Creating a new process when a process dies

Question

I need to have an n number of processes running at the same time and these processes are only alive for a specified time and everytime a process dies I want to create a new one. I've came up with something that works but I want to know if this is a correct way of doing it.

#define n 5

void newProcess(){
   if(fork()==0){
      //work
      exit(0);
   }
}

int main(){
   int processCount = 0;
   while(1){
      if(processCount<n){
         newProcess();
         processCount++;
      }
      else{
         wait(NULL);
         processCount--;
      }
   }
   return 0;
}

If you fail to fork, you’ll be running one too few processes from then onwards. Indeed you could end up with zero processes. — Jonathan Leffler, Dec 01 '17 at 14:53
You should detect and report that you failed (report to ‘main()` — logging is a whole separate discussion that would be needed to support production code). You’d probably find that the error was EAGAIN, resource temporarily unavailable, so you might need to pause briefly before trying again, but knowing that it failed and not incrementing the counter is the crucial part. — Jonathan Leffler, Dec 01 '17 at 15:03
Was wondering if you had two processes dying roughly at the same time, would your code see only one *wait()*... but I think in this case you still get two *wait()*, meaning each one returns one pid [TBC] If this is not safe enough, you could handle an array of N pids "alive": checking if they're still here using WNOHANG, see https://stackoverflow.com/questions/5278582/checking-the-status-of-a-child-process-in-c — Déjà vu, Dec 01 '17 at 15:04
@JonathanLeffler So, I should only increment the processCount variable when the process starts working? — Mike, Dec 01 '17 at 15:07
@RingØ I believe I still get two 'wait()' because I tried it and I believe it's working, I was only wondering if I can create processes with a function outside 'main()'. — Mike, Dec 01 '17 at 15:10
Ok, check that link also, that'll give you some other ideas... — Déjà vu, Dec 01 '17 at 15:16
Yes; you should only increment the counter when you get a positive PID reported from the `newProcess()` function. It's signature needs to change, therefore (unless you're gauche enough to use a global variable instead). — Jonathan Leffler, Dec 01 '17 at 15:48
@RingØ: two processes dying at the same time would generate two successive returns from `wait()`. I agree that production code would keep track of which processes it has running, and would have the ability to check whether they're still running (`kill(0, child_pid[n])` succeeds if the child PID is still running). The information from `wait()` would be captured — status and PID — and logged, and used to maintain the list of active children. — Jonathan Leffler, Dec 01 '17 at 15:52
I will check the link and see if I can use it to improve my code, thank you very much for your help! — Mike, Dec 01 '17 at 17:02
Oops: the call sequence for `kill()` is `kill(pid, sig)` so I reversed the parameters in my previous comment -- it should be `kill(child_pid[n], 0);`. — Jonathan Leffler, Dec 04 '17 at 19:50

Jonathan Leffler · Accepted Answer · 2017-12-02T00:13:44.153

Here's some working code that represents a more or less working version of your code, with logging added amongst other things. The logging makes it much easier to see that it is working plausibly.

Data segment:
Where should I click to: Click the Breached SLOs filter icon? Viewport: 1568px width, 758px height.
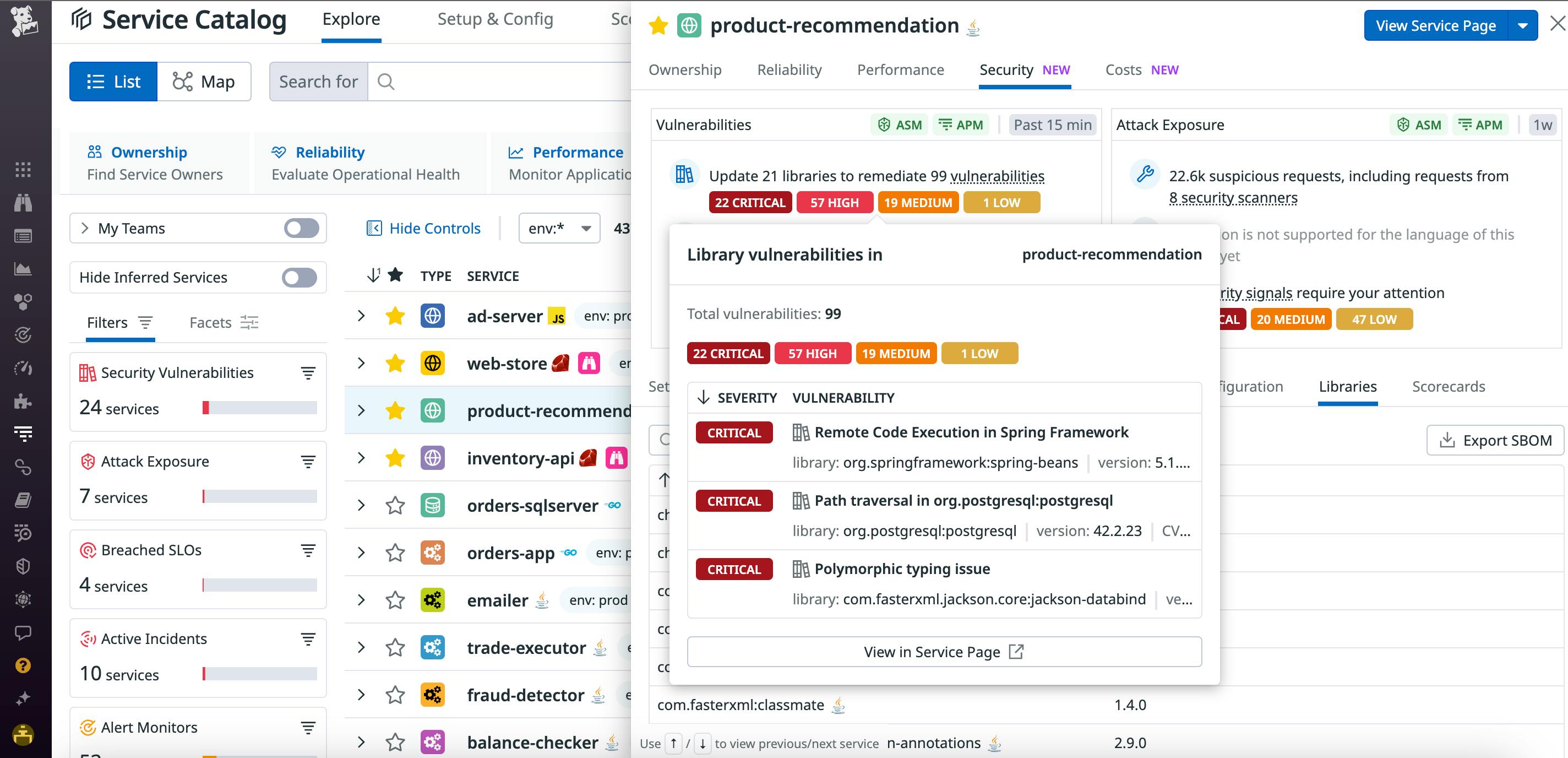308,550
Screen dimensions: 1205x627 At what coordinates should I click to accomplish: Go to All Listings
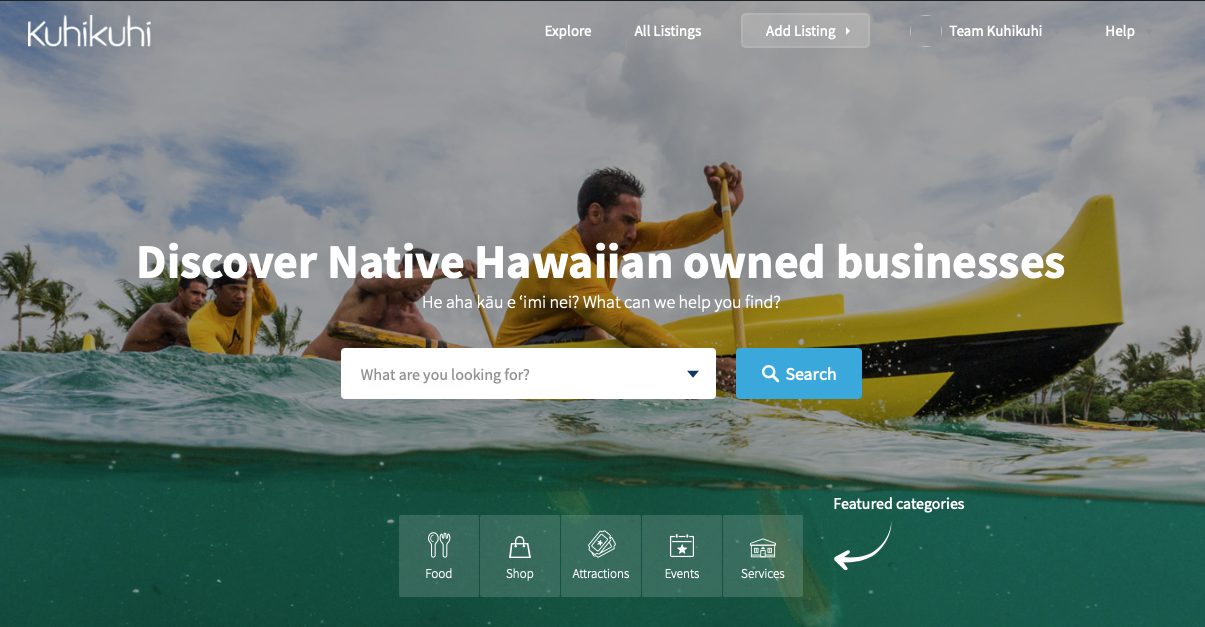(x=668, y=31)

Problem:
In the thread about creating a new process when a process dies, which error does the commenter expect a failed fork would most likely report?

Written solution:
EAGAIN, meaning the resource is temporarily unavailable.